Solution and Explanation

To address the question regarding the impact of the Indian Rupee's depreciation against the Japanese Yen, we need to analyze the given formula for the real exchange rate and understand the Marshall-Lerner condition. The real exchange rate is given by:

\(e = \frac{E \times P}{P^*}\)

where:

  • \(e\) is the price of domestic goods in terms of foreign goods.
  • \(E\) is the exchange rate (the price of domestic currency in terms of foreign currency).
  • \(P\) is the domestic price level.
  • \(P^*\) is the foreign price level.

When the Indian Rupee depreciates against the Japanese Yen, it means that \(E\) increases. Under the Marshall-Lerner condition, which states that a depreciation in a country's currency will improve its trade balance if the sum of the price elasticities of exports and imports is greater than one, we can anticipate certain effects.

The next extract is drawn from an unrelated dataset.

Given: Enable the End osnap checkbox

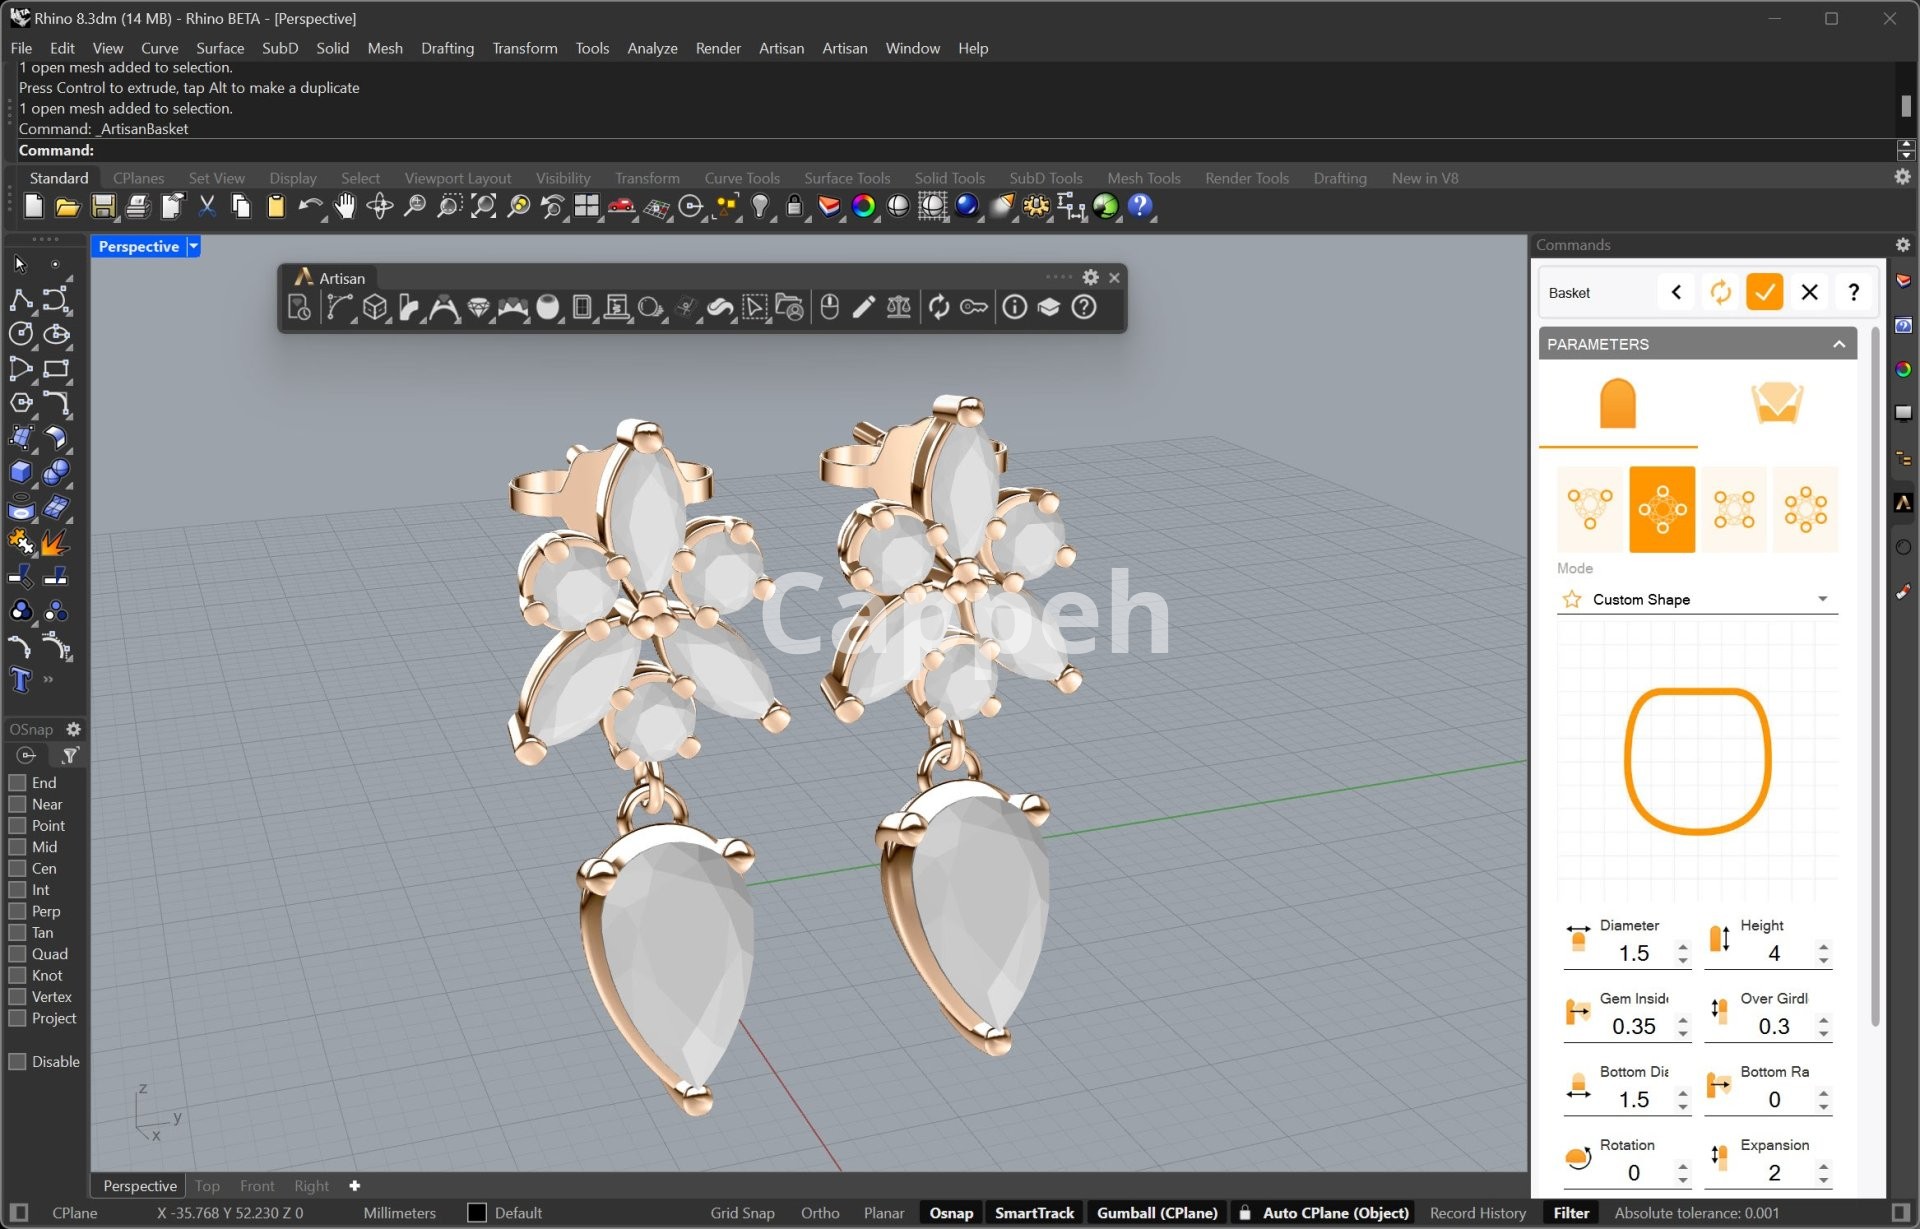Looking at the screenshot, I should tap(18, 783).
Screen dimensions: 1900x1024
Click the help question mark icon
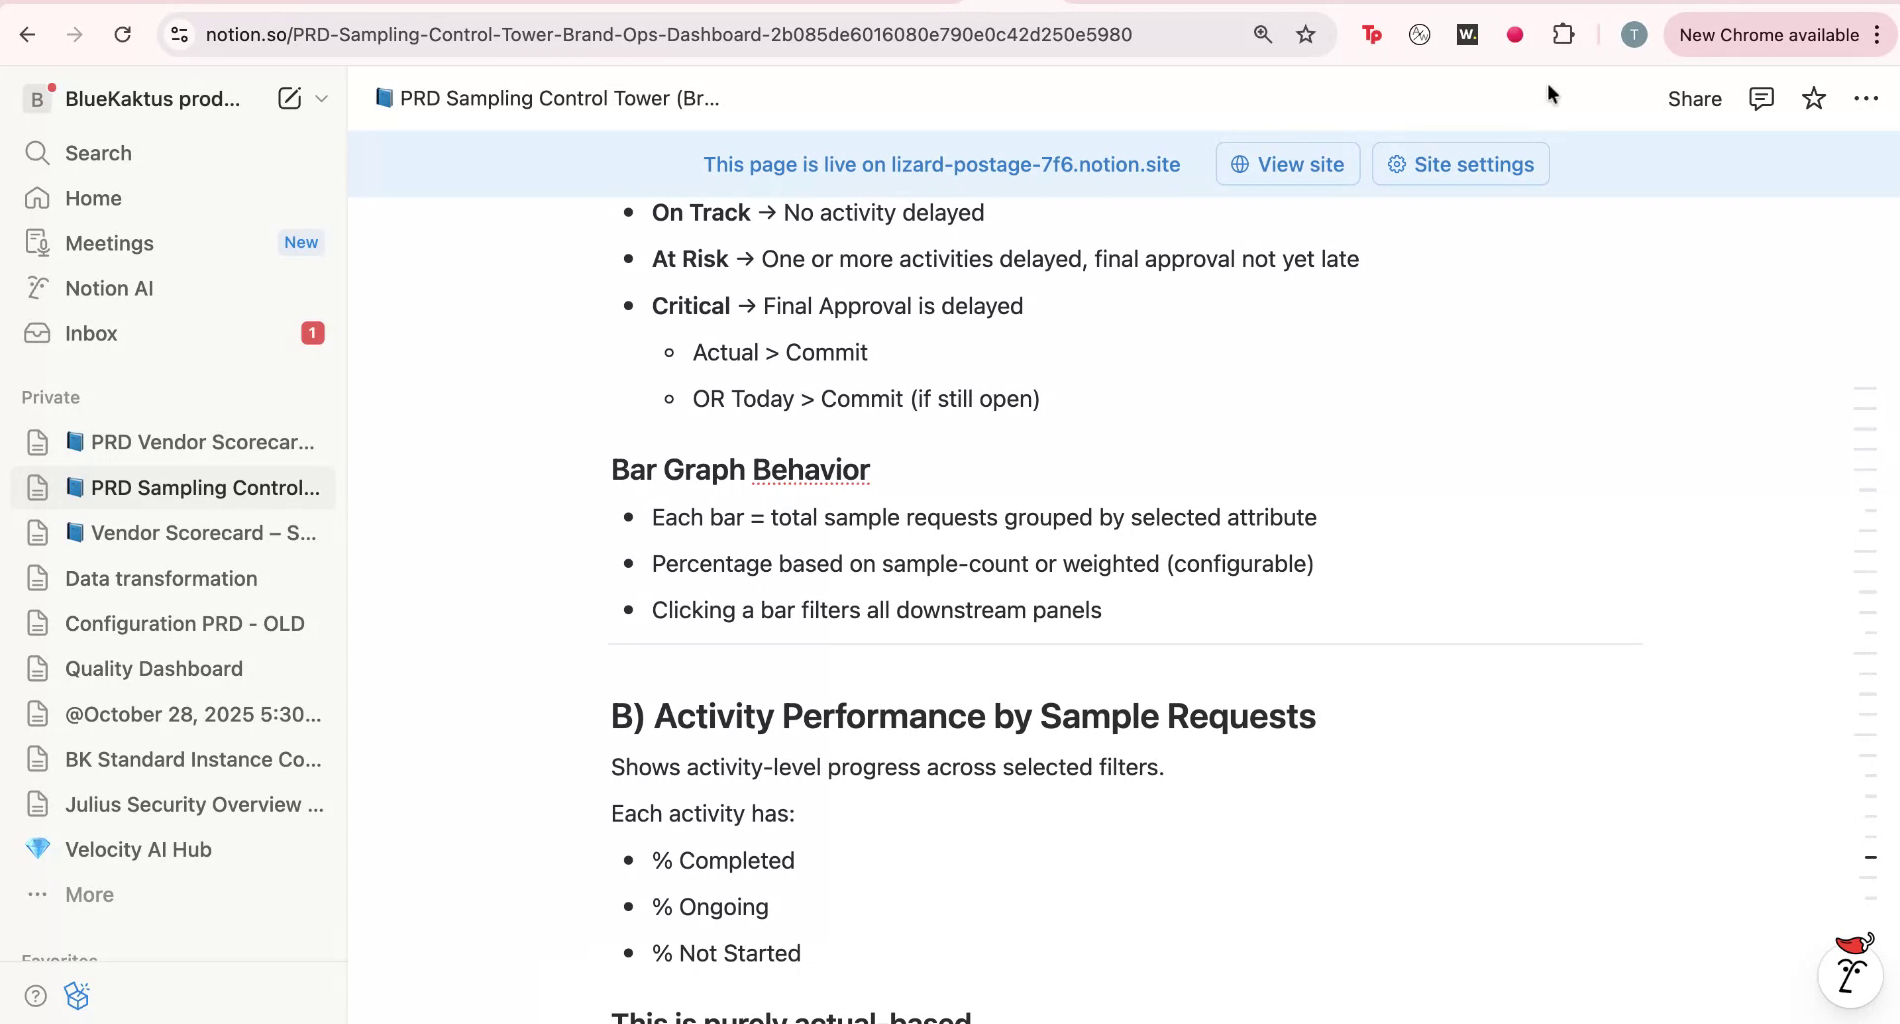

  1. As the Rupee depreciates, Indian goods become cheaper for foreign buyers. Thus, foreign demand for Indian goods is likely to increase, which supports the option "foreign demand for Indian goods will increase."
  2. With increased exports and potentially reduced imports (as foreign goods become relatively more expensive for India), India's trade balance is expected to improve, aligning with the option "India's trade balance will improve."

The options that correctly describe the effects of the Rupee's depreciation, given the Marshall-Lerner condition, are:

  • India's trade balance will improve.
  • Foreign demand for Indian goods will increase.

Thus, the correct answer is that India's trade balance will improve and foreign demand for Indian goods will increase.